• GIVEN INSTRUCTION:
Put the lines of the material below into a numbered list, skipping blank lines and leaving out the pictures.

____ INPUT DATA

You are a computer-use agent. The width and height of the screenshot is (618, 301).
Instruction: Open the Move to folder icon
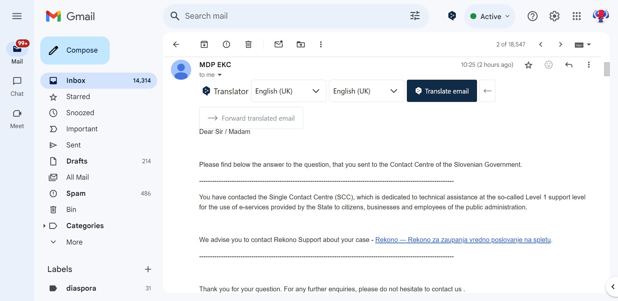click(301, 45)
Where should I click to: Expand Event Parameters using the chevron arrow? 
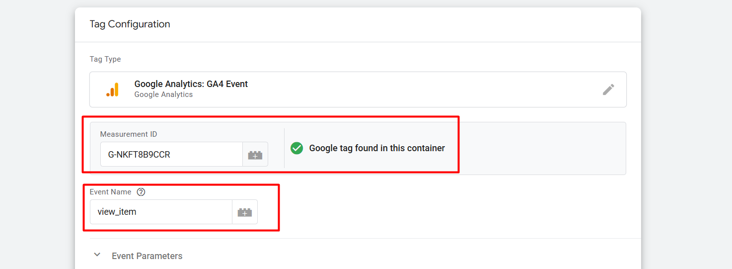tap(97, 255)
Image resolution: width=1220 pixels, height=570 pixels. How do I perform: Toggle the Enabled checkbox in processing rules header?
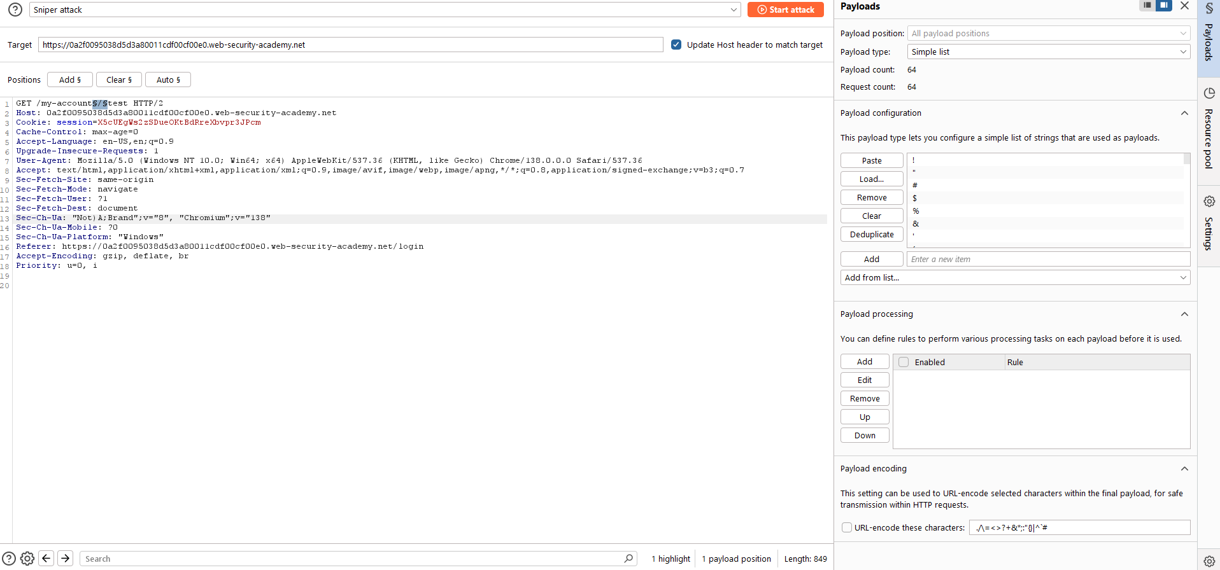(x=904, y=362)
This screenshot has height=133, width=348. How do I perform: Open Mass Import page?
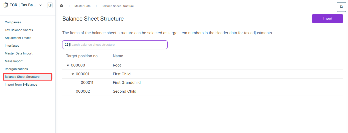(14, 61)
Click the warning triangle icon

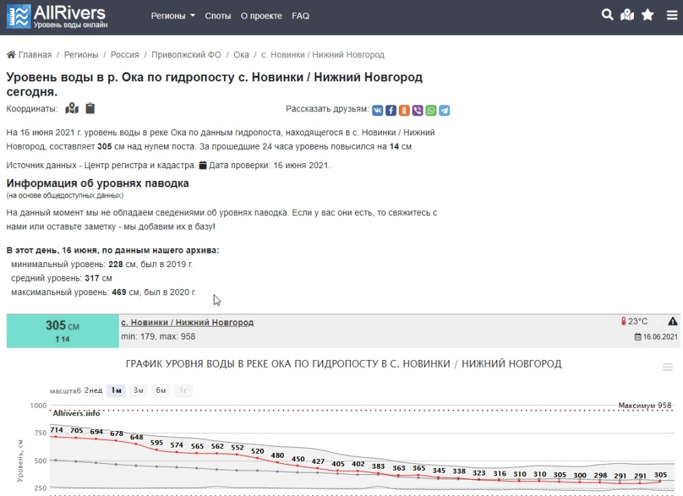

________

• SOLUTION:
1. You are a computer-use agent. The width and height of the screenshot is (618, 301).
2. Instruction: Open the Move to folder icon
3. click(301, 45)
4. Where should I click to: Expand Event Parameters using the chevron arrow? 
5. tap(97, 255)
6. Image resolution: width=1220 pixels, height=570 pixels. How do I perform: Toggle the Enabled checkbox in processing rules header?
7. (x=904, y=362)
8. This screenshot has height=133, width=348. How do I perform: Open Mass Import page?
9. (14, 61)
10. Click the warning triangle icon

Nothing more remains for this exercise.